== Task material
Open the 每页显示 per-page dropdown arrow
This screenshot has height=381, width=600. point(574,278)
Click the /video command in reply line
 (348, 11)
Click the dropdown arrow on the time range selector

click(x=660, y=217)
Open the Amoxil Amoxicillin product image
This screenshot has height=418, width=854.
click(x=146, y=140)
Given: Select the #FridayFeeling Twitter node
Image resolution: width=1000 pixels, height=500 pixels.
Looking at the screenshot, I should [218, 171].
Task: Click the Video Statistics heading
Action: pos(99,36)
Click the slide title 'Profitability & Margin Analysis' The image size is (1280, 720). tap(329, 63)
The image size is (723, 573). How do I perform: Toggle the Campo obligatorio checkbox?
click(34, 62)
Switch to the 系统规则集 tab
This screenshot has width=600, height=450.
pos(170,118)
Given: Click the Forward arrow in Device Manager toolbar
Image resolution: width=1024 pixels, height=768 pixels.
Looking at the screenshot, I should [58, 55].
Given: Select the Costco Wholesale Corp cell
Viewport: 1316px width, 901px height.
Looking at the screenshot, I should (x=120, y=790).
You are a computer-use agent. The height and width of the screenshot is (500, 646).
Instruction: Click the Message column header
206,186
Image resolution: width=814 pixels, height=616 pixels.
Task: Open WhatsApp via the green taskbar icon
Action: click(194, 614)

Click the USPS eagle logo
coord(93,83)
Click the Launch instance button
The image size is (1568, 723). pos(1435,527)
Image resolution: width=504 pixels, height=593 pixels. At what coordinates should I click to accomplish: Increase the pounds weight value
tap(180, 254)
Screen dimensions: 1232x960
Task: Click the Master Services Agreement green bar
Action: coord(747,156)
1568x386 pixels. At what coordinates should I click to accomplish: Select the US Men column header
====
▶ _Description of the task_:
In the listing above, find the lines holding the word "Given" and copy them.

▶ _Task output_:
Given: Select the #FridayFeeling Twitter node
Given: Click the Forward arrow in Device Manager toolbar
Given: Select the Costco Wholesale Corp cell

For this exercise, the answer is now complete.